§ **Entries supplied**:
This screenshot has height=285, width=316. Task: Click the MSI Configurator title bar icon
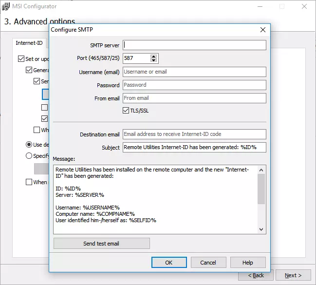(x=7, y=6)
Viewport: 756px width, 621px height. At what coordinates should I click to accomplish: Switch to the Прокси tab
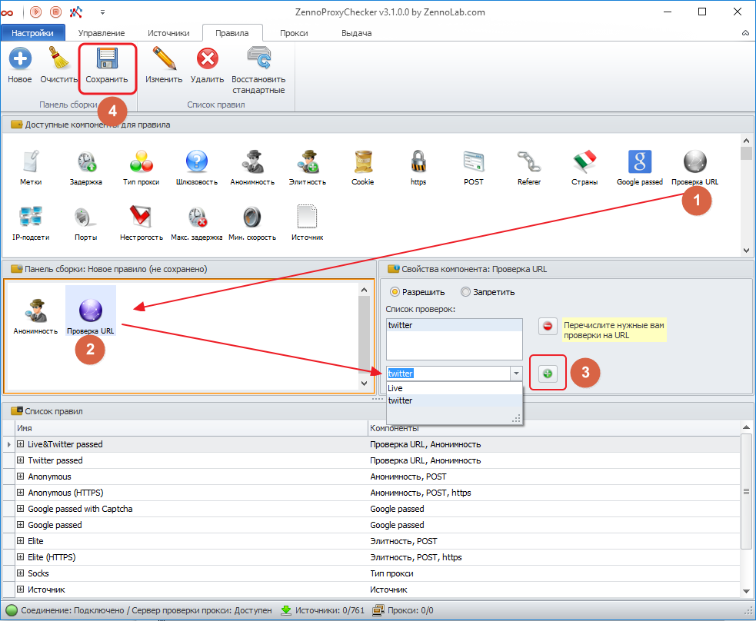(x=294, y=33)
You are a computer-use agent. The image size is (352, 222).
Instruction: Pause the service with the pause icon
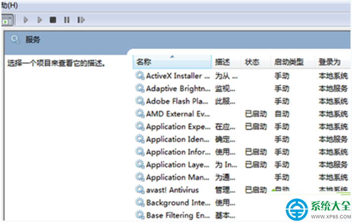[x=67, y=20]
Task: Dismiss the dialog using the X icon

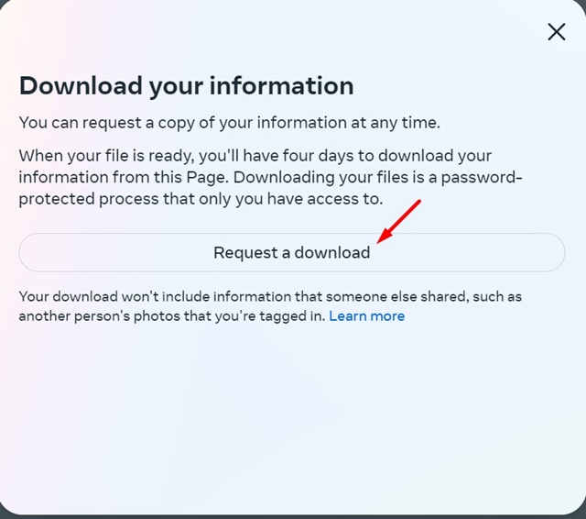Action: [557, 32]

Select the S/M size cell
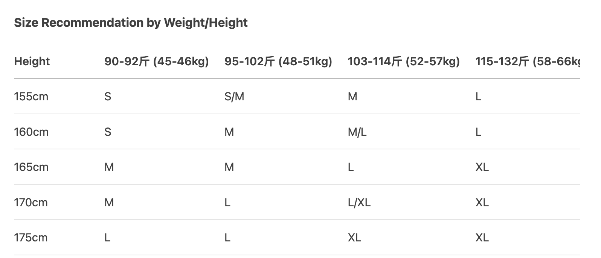pos(234,97)
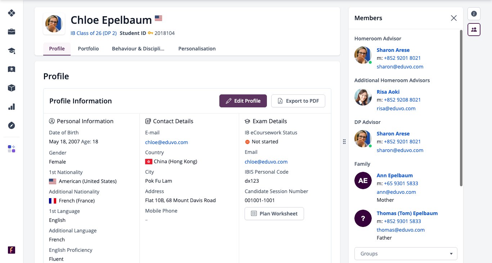Select the cube icon in the sidebar

pyautogui.click(x=12, y=88)
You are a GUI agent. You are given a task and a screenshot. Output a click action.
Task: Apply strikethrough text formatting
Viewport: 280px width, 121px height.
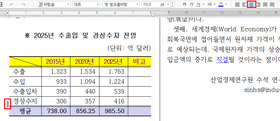[x=209, y=4]
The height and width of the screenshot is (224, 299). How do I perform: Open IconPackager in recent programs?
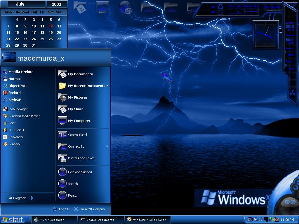tap(15, 109)
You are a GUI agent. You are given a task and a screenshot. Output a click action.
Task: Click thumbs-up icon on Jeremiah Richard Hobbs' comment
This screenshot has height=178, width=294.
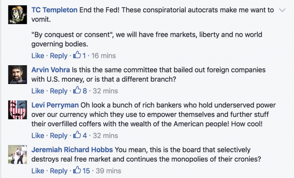(77, 171)
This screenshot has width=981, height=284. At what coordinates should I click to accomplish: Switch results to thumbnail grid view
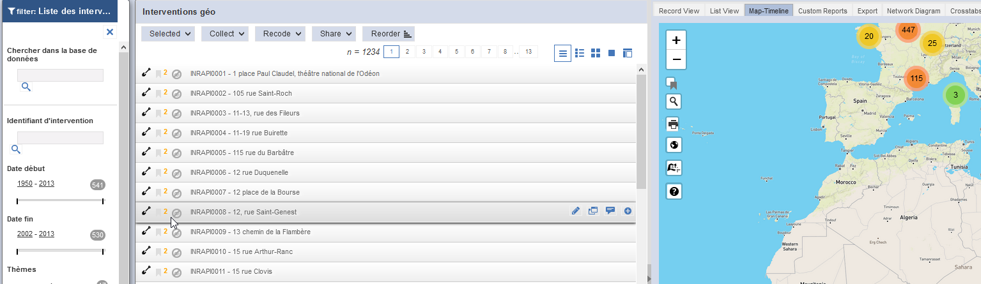[596, 53]
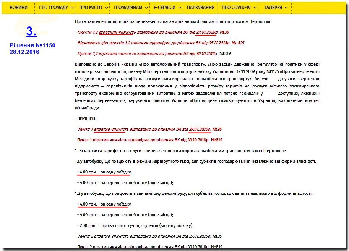Viewport: 349px width, 251px height.
Task: Click the "2.00 грн. – проїзд одного учня" bullet
Action: point(135,225)
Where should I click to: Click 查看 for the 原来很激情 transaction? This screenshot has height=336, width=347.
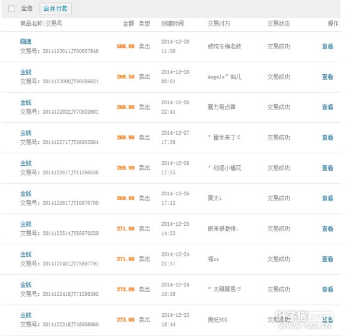coord(327,229)
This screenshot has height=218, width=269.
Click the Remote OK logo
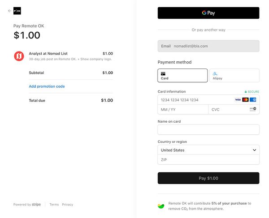click(17, 11)
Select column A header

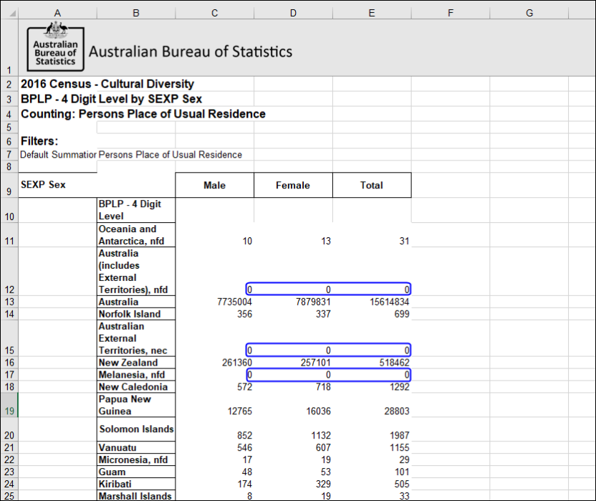[x=57, y=12]

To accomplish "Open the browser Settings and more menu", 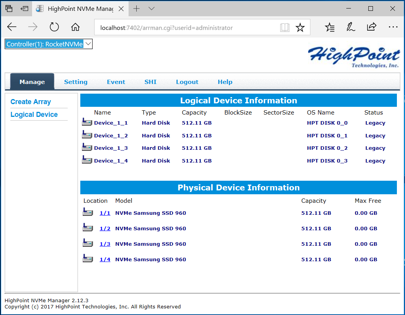I will pyautogui.click(x=393, y=27).
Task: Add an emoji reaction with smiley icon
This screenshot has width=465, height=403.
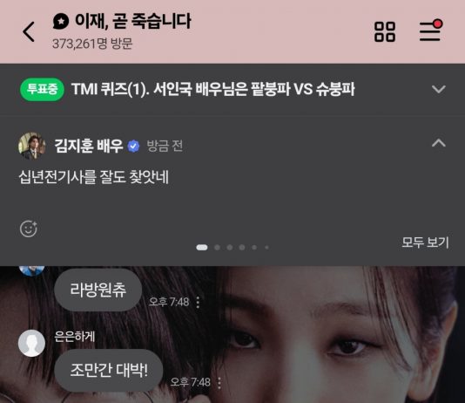Action: pyautogui.click(x=29, y=229)
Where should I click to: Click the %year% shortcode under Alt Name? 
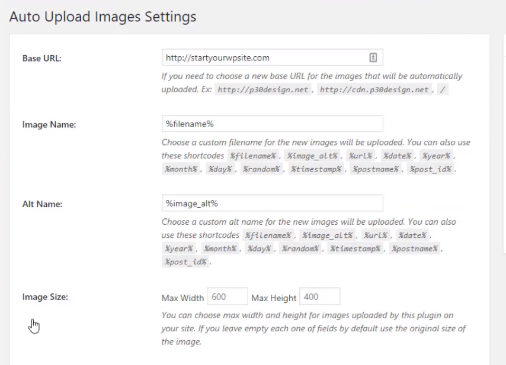(x=179, y=248)
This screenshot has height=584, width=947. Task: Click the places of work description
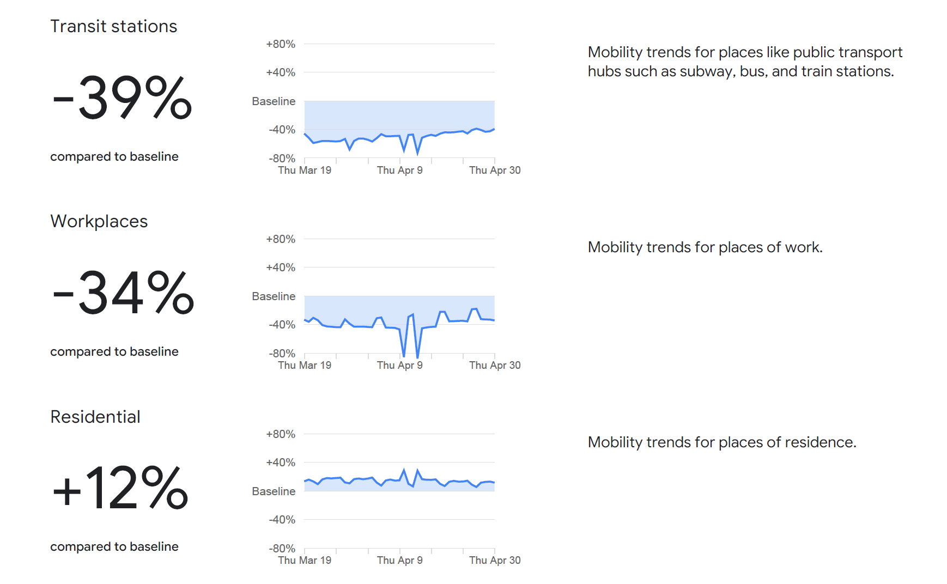705,247
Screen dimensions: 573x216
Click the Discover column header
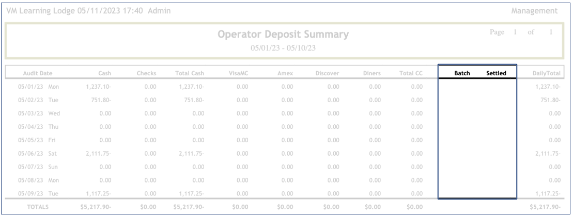tap(327, 74)
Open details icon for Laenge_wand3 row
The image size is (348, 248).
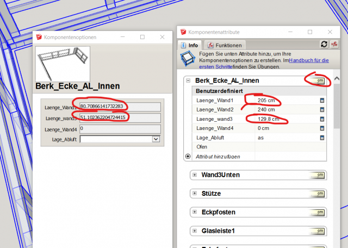321,119
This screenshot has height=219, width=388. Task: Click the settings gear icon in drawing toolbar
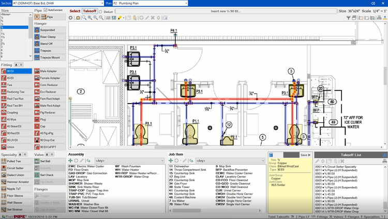pos(71,18)
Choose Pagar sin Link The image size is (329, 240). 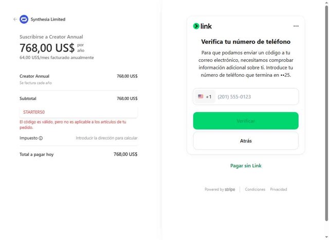coord(246,165)
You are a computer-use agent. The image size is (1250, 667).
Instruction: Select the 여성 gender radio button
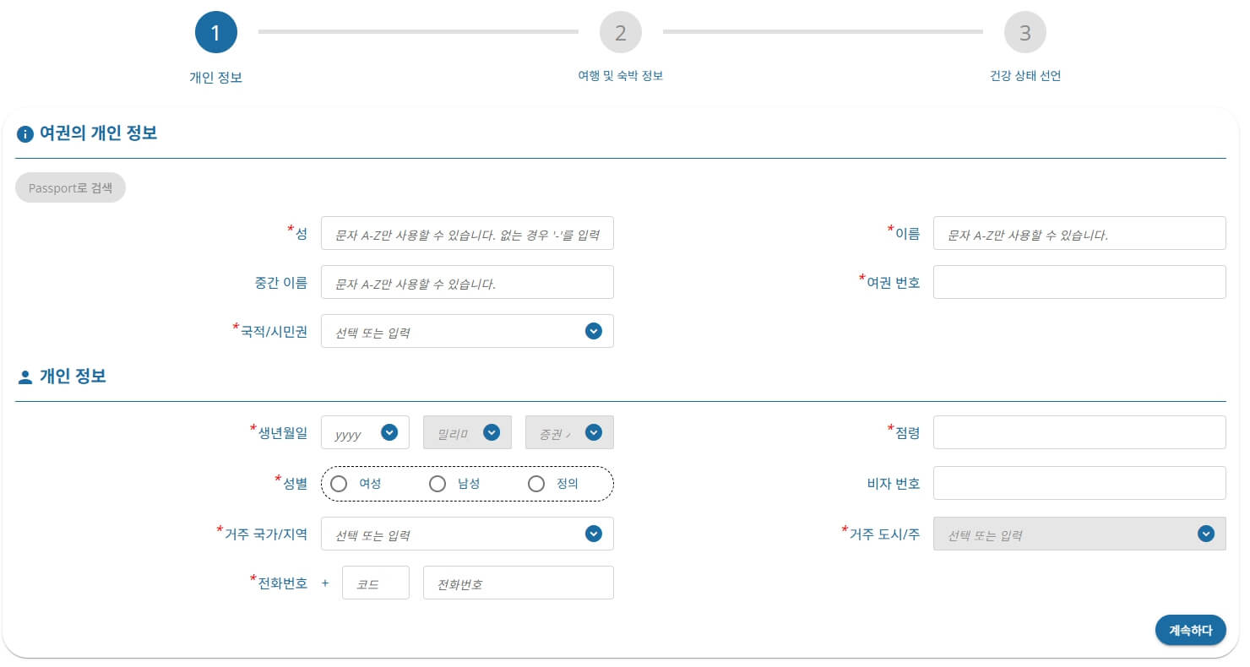(x=339, y=483)
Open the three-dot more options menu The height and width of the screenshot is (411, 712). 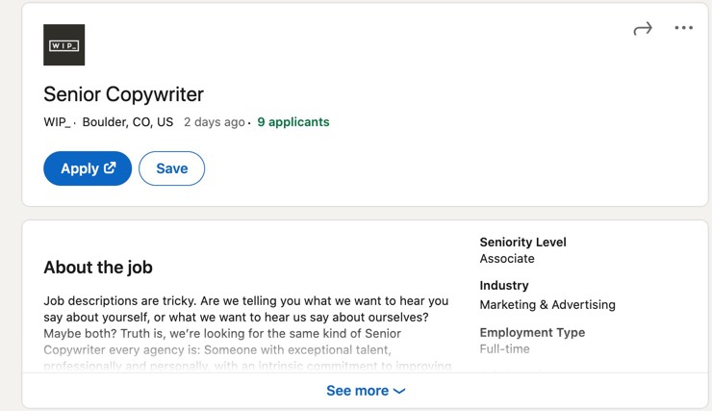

§ **What to do**: Task for the records above: copy every line in which the word "computer" occurs.

§ **Answer box**:
You are a computer-use agent. The image size is (352, 222).
You are a computer-use agent. The image size is (1250, 667).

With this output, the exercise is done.